- 浴女图
- Genre: Women Drama Romance
- Story by: Koh Teng Liang
- Starring: Chen Hanwei Paige Chua Moo Yan Yee Ya Hui Akit Tay Tracy Lee
- Opening theme: 再给爱一次机会 by Derrick Hoh
- Ending theme: 原来爱 by Nick Yeo
- Countries of origin: Malaysia Singapore
- Original language: Mandarin
- No. of episodes: 25

Production
- Producers: Joseph Ma Yeo Saik Pin
- Production locations: Kuala Lumpur, Malaysia
- Running time: approx. 45 minutes (excluding advertisements)

Original release
- Network: Mediacorp Channel 8 (Singapore)
- Release: 15 August – 18 September 2013

= The Enchanted (TV series) =

The Enchanted (浴女图) is considered the ninth Malaysian production by Mediacorp Studios Malaysia. Filming began in 2012 and took place in Kuala Lumpur, Malaysia. It made its debut in Singapore on 15 August 2013, though it first aired in Malaysia's Astro Shuang Xing on 9 May 2013. It stars Chen Hanwei, Paige Chua, Moo Yan Yee, Ya Hui, Akit Tay and Tracy Lee as casts of this series.
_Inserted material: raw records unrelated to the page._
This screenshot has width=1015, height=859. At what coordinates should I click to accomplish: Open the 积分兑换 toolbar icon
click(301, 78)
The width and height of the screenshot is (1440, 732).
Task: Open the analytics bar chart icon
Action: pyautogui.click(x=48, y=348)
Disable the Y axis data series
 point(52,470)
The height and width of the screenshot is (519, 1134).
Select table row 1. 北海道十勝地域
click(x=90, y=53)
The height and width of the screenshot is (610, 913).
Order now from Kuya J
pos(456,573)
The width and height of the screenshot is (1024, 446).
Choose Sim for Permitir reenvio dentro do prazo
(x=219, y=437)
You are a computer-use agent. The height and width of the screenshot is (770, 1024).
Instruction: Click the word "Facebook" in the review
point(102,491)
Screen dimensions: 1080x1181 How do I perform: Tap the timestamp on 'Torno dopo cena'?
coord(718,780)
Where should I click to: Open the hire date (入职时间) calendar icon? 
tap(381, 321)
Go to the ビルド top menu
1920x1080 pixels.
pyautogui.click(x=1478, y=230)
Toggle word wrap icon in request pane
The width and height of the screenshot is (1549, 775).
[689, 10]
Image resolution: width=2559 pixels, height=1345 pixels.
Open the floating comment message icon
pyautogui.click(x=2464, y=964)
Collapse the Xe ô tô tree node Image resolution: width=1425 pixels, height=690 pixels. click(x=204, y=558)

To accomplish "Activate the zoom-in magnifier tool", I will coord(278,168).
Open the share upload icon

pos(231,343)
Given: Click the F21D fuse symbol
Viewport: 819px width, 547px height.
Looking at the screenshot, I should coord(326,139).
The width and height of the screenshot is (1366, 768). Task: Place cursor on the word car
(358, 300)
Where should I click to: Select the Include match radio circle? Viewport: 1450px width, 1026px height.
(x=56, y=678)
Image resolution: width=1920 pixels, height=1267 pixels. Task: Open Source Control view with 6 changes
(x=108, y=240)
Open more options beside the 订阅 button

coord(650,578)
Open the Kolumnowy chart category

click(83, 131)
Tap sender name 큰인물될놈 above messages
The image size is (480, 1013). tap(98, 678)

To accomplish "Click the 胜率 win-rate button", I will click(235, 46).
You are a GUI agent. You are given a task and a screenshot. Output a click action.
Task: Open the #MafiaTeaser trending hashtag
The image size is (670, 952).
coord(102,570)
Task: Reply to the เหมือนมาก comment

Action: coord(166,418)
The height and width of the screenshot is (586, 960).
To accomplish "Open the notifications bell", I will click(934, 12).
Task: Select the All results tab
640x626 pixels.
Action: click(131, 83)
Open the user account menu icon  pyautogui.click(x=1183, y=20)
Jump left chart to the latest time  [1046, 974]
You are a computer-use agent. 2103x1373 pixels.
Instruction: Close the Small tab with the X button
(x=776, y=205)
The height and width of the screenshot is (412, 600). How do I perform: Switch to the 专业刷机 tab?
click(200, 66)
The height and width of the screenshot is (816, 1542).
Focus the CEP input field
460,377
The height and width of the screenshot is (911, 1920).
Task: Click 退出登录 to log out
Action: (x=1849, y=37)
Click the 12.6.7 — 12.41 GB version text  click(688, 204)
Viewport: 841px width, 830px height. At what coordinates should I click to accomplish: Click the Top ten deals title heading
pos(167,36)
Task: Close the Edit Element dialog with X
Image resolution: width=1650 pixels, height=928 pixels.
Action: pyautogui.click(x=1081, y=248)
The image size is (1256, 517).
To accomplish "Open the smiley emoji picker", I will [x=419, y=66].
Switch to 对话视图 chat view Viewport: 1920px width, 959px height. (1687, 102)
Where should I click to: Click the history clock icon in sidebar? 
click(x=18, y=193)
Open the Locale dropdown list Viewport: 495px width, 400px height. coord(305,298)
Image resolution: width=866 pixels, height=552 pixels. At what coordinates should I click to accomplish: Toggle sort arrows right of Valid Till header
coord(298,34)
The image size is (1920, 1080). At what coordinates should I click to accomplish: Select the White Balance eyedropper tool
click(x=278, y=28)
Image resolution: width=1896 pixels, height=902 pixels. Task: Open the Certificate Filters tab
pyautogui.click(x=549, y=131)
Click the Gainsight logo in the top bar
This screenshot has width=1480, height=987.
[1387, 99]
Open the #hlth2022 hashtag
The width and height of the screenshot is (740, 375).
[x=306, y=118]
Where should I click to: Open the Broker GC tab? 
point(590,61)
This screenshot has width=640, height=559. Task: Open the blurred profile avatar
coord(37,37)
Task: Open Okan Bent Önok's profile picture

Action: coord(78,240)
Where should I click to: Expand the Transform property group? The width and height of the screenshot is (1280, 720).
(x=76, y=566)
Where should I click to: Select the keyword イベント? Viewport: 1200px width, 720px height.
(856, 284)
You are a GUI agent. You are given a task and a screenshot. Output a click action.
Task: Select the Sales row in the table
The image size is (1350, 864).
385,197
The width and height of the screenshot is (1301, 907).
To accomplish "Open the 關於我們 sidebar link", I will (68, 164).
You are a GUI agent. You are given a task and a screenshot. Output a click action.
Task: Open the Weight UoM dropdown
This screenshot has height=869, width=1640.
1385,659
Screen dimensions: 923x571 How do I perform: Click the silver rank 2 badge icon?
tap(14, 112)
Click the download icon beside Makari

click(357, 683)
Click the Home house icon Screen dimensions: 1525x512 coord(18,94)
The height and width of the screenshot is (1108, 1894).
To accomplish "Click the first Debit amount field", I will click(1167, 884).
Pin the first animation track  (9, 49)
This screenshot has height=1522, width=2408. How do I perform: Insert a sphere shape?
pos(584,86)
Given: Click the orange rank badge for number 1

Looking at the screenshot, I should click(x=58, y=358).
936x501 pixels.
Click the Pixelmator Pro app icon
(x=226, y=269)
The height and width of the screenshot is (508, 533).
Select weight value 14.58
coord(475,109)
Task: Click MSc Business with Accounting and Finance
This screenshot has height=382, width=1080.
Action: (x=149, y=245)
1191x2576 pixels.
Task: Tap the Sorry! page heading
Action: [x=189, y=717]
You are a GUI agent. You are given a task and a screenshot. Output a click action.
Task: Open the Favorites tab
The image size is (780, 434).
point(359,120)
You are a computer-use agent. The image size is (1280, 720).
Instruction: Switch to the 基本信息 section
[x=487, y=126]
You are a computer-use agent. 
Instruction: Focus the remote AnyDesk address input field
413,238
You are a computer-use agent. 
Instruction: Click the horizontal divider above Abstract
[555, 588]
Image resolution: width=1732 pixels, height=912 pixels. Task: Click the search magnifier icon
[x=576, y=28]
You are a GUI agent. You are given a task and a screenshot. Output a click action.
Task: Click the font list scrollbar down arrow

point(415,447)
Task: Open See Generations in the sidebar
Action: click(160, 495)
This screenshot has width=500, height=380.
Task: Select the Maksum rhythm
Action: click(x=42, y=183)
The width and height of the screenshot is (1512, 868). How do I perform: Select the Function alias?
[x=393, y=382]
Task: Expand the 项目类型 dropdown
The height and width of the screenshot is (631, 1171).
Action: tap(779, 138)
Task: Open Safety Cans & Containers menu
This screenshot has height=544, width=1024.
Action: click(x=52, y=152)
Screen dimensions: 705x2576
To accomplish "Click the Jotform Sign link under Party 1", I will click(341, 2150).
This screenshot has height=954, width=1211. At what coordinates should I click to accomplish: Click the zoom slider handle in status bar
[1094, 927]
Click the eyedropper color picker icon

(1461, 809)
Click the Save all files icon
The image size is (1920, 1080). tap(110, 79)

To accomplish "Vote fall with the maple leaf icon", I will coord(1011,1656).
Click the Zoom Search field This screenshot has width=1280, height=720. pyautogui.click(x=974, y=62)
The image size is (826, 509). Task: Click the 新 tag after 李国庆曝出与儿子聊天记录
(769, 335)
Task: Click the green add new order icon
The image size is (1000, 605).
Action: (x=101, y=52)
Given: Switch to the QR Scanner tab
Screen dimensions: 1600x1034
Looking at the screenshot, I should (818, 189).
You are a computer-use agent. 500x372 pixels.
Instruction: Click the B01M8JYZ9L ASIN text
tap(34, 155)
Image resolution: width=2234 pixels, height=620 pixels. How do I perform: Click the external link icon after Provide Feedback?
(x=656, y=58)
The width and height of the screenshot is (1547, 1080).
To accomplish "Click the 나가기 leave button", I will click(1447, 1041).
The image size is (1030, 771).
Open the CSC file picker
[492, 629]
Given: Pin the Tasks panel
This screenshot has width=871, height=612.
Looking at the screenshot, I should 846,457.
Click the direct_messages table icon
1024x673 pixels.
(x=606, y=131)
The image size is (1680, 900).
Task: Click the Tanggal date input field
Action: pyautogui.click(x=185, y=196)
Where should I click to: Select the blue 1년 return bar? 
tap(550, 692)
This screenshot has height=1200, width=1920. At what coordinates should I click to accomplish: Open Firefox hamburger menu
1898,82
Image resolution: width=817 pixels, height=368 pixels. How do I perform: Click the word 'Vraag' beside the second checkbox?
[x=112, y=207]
It is shown on weekdays at 7pm.

==Cast==

- Chen Hanwei as Shi Zhuang Bi 石壮弼 / Ah Bi 阿弼
- Paige Chua as Chen Jingli 陈景丽 / Monitor 班长
- Moo Yan Yee as Qian Jiayi 钱佳怡
- Ya Hui as Liang Lulu 梁露露
- Akit Tay 郑子娟 as Qi Mingxing 戚明星 / Seven : Tay was approached by a production company to go to an audition by Mediacorp Studios Malaysia. After the audition, she was given the role of Qi, one of the main leads, and was also signed by Mediacorp as an artiste.
- Tracy Lee as Bai Xuena 白雪娜 / Snow White
- Desmond Tan as Du Jiahong 杜家泓
- Aileen Tan as Huang Song Li 黄颂莉
- JC Chee 朱畯丞 as Xie Zhifei 谢志飞
- Adam Chen as Hu Yong Cheng 胡永晟
- Cathryn Lee 李元玲 as Yao Dingding 姚丁丁
- Zhang Xinxiang as Qian Zhong Ming 钱仲铭
- Joelin Wong as Yang Rui Qi 杨瑞琪

==Release==
The drama was announced to premiere in October 2012 in Singapore but was delayed to August 2013 instead, though Malaysia's Astro Shuang Xing aired it earlier on 9 May 2013, cancelling the broadcast of 96°C Café.